Find every row below that contains the word "height", and copy each of those rows in full. Case counts.

— Start —

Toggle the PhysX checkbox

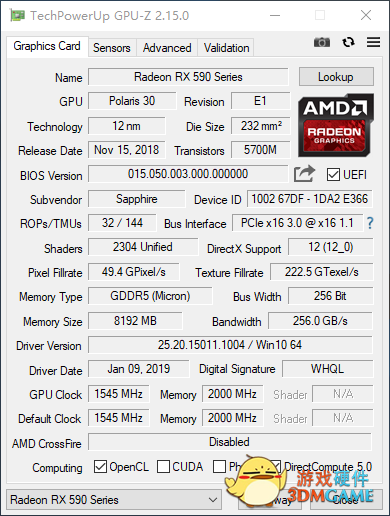[x=219, y=466]
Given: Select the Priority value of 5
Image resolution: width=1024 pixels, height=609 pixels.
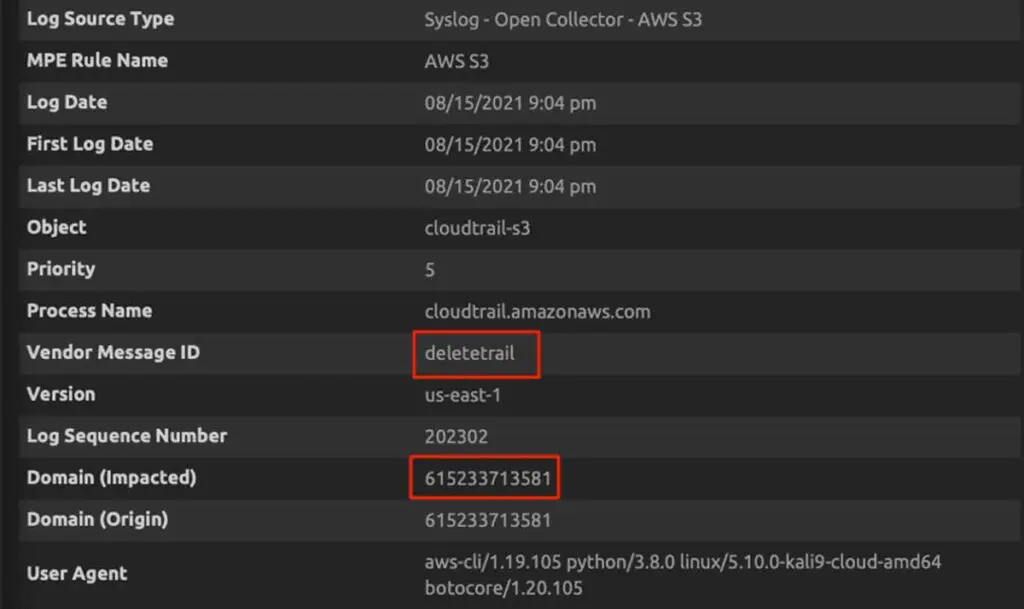Looking at the screenshot, I should (429, 269).
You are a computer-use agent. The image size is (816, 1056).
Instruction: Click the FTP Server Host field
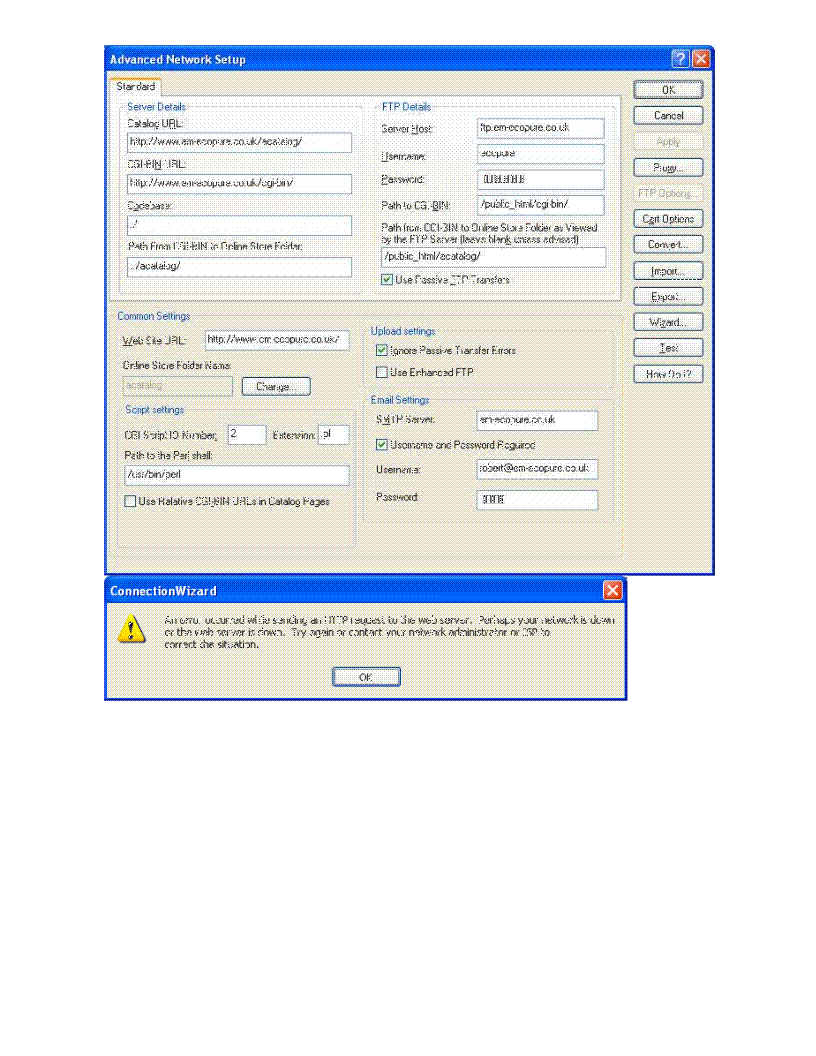coord(540,128)
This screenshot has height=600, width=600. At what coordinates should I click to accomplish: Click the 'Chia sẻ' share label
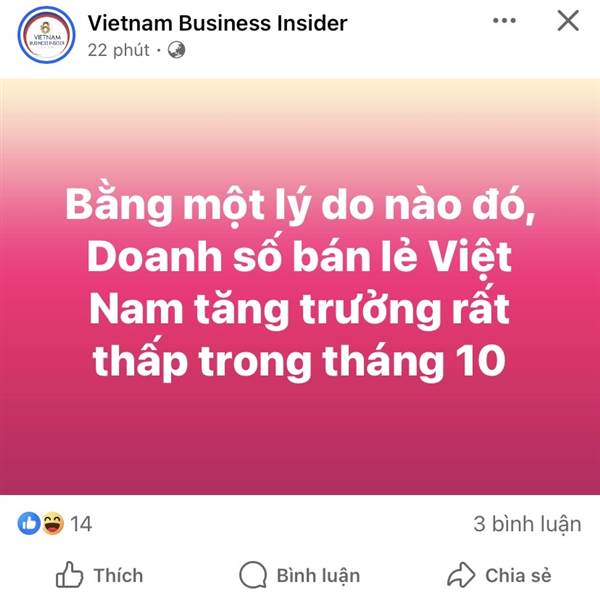pyautogui.click(x=518, y=576)
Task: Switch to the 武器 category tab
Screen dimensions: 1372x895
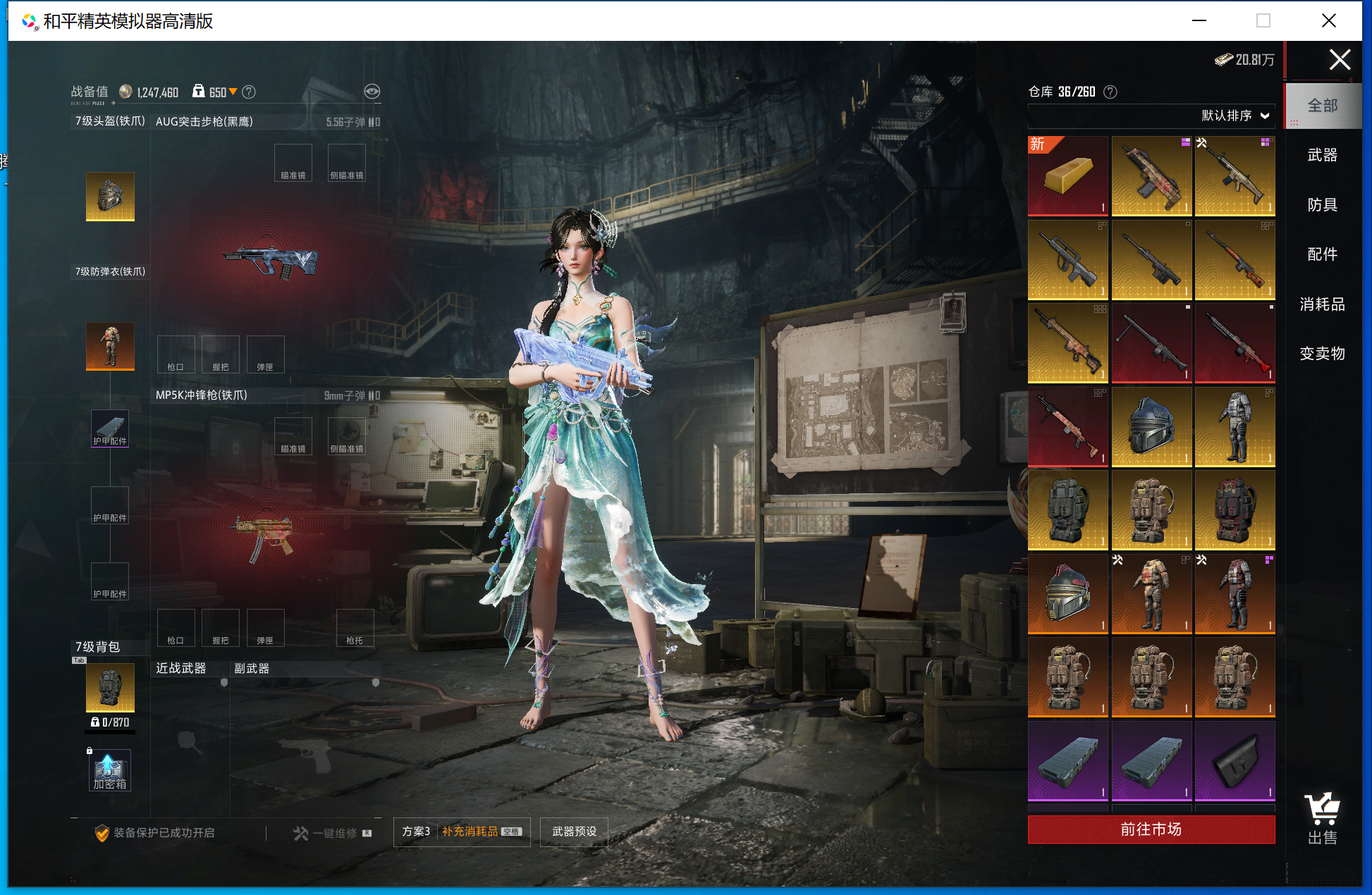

— End —

• _Answer_:
Image resolution: width=1024 pixels, height=609 pixels.
This screenshot has height=600, width=600. At what coordinates should I click to accomplish: Click the 'Chia sẻ' share label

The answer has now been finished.